Hawai‘i’s Got Pride: Spotlight on Jack Law

It took four years for the co-founder and owner of Hula’s Bar and Lei Stand to make money, but the groundbreaking bar still thrives today.


“Let’s start a bar! How hard can it be?”

The year was 1974, and Jack Law admits that he and his business partner, Bob Magoon, knew nothing about running a bar. Still, they must have had a good plan, as Hula’s Bar and Lei Stand is still going strong.

Law was born in Philadelphia and raised in Michigan and West Palm Beach, Florida. He arrived in Hawai‘i in 1966, and soon became friends with Magoon, a local businessman and songwriter. “We started a band, the Potted Palm – it was the ’60s – and I managed the group and a few others in Waikīkī. At that time, it was truly awash in live music.”

Hula’s opened at the corner of Kūhiō Avenue and Kālaimoku Street. (It moved to the Waikīkī Grand in 1998.) Despite their initial optimism, Law and Magoon found that running a bar was not, in fact, easy. “It took four years of losing money, and I mean a lot of money, before we turned a profit.

“People ask if this was the first LGBTQ+ bar, and it was not,” says Law. “Waikīkī has always been a destination for LGBTQ+ people.
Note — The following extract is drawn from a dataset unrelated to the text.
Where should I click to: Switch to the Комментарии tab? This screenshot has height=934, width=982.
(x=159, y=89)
But Hula’s was unique, open air, and disco was just starting.”

Law and Magoon also opened the now defunct Wave Waikīkī in 1980, which, Law says, “had a totally different vibe. The later it got, the crazier it got.”

About five years before Magoon’s death in 2018, Law bought his interest out, and became sole owner. Now that he’s semi-retired, Law enjoys traveling, with recent trips to Peru, Panama and Argentina.
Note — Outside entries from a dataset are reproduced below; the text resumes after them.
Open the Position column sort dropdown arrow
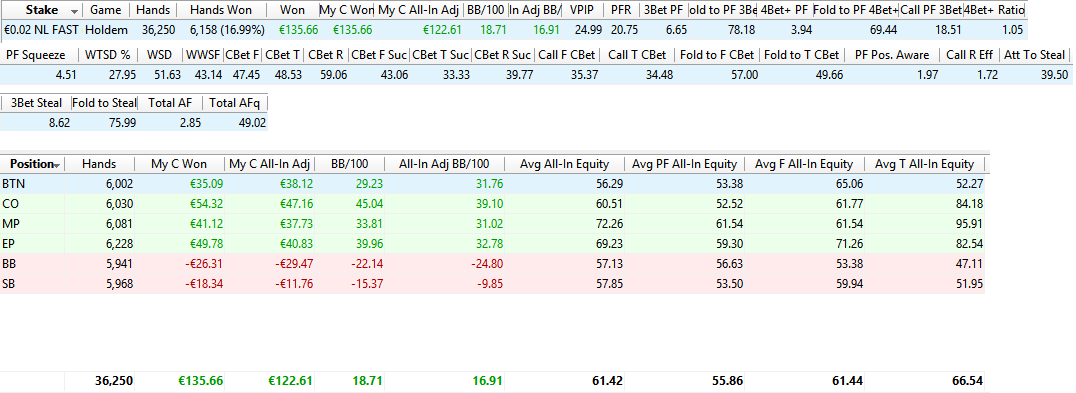Image resolution: width=1076 pixels, height=393 pixels. (56, 165)
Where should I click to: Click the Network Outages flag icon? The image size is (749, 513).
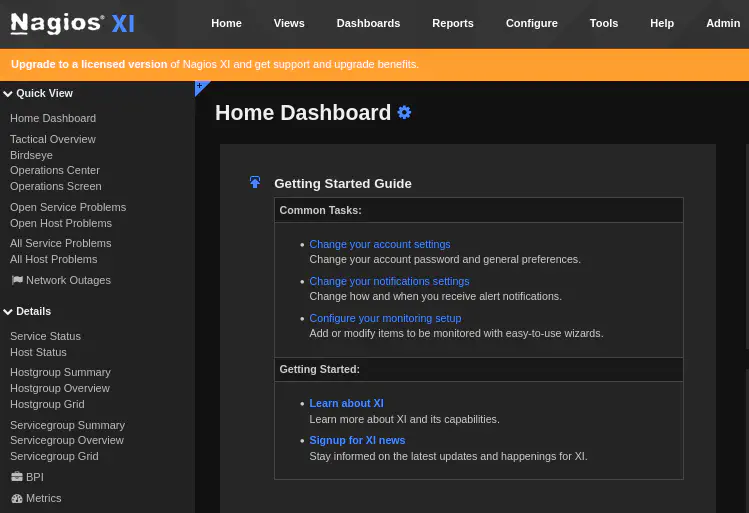(x=17, y=281)
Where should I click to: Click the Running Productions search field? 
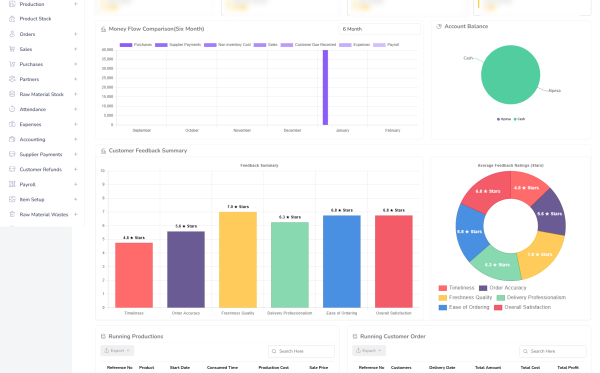[x=302, y=351]

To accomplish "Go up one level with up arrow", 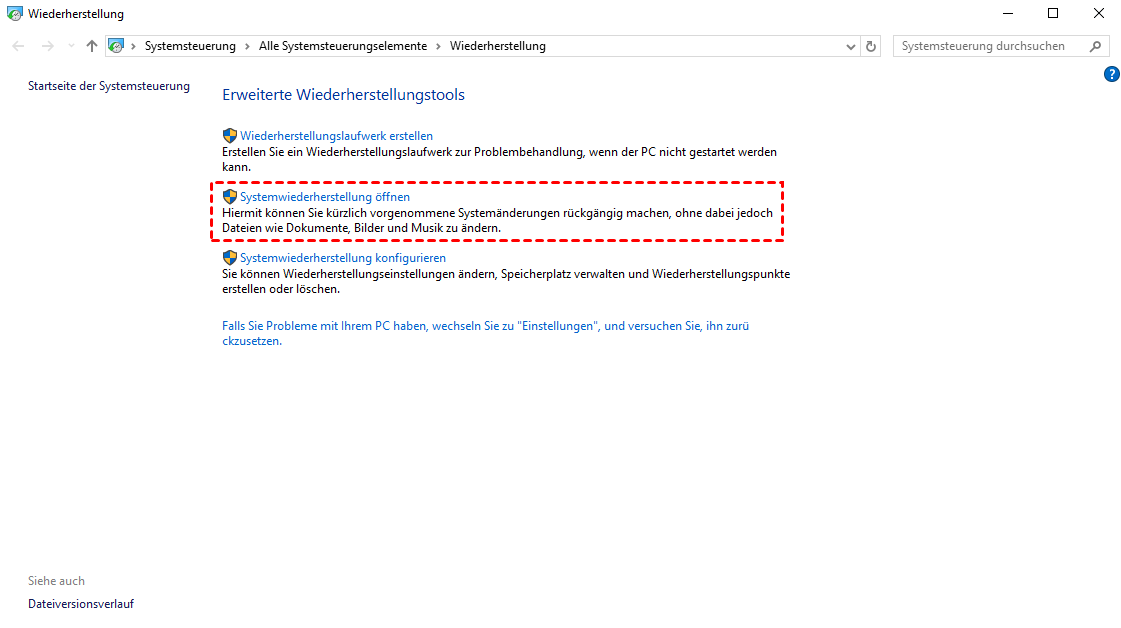I will (92, 46).
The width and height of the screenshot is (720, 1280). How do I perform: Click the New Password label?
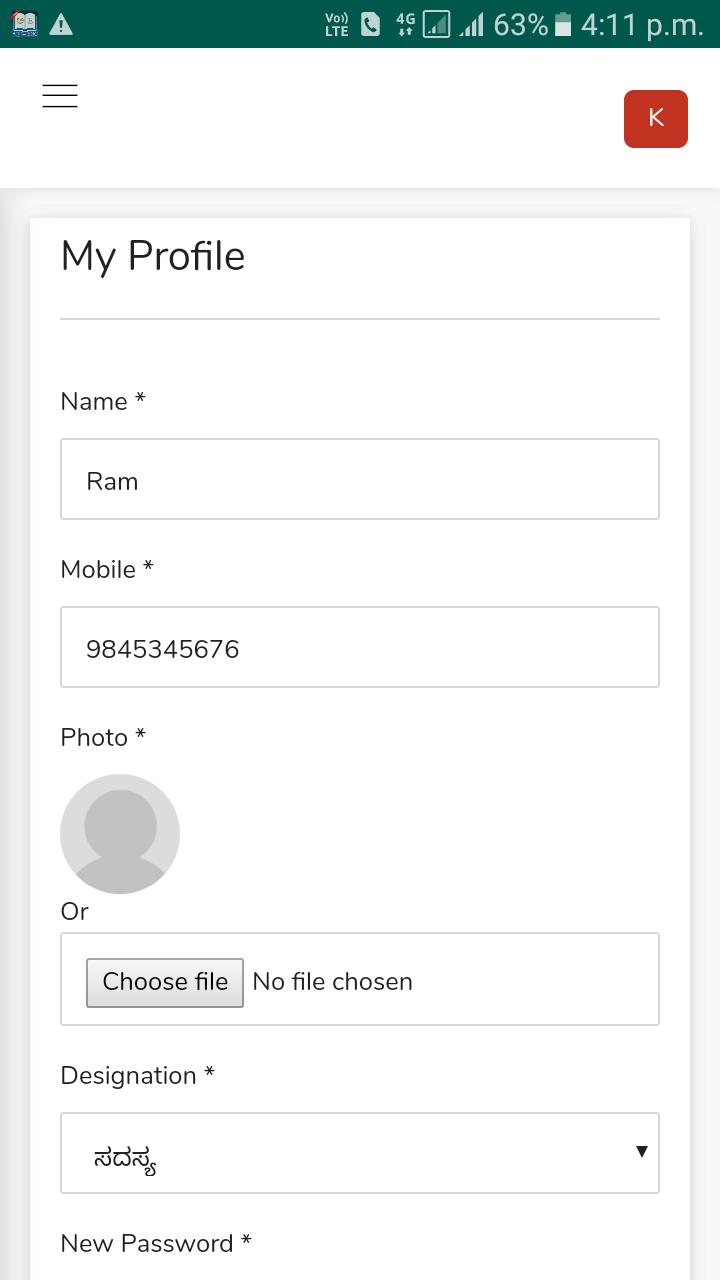pyautogui.click(x=155, y=1243)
Law was a founding member of the Life Foundation, a nonprofit that helps those with HIV/AIDS. “We started it in the nick of time,” Law recalls. “AIDS was horrendous. We were going to funerals once a week. The church didn’t want to have anything to do with them [people with AIDS], the government didn’t want to, their families didn’t want to. We got some good grants and some good legislation. The organization is, as we speak, still doing good things.”

He also founded the nonprofit Honolulu Gay and Lesbian Cultural Foundation in 1997. It serves as an umbrella organization for the Honolulu Rainbow Film Festival, originally started by Law as the Adam Baran Honolulu Gay and Lesbian Film Festival in 1989, in honor of his friend. “It’s one of the oldest and most respected LGBTQ+ film festivals in the world,” says Law.

His advice for those doing business with the LGBTQ+ community? It’s simple: “I’d say it’s respect. Respect and aloha.”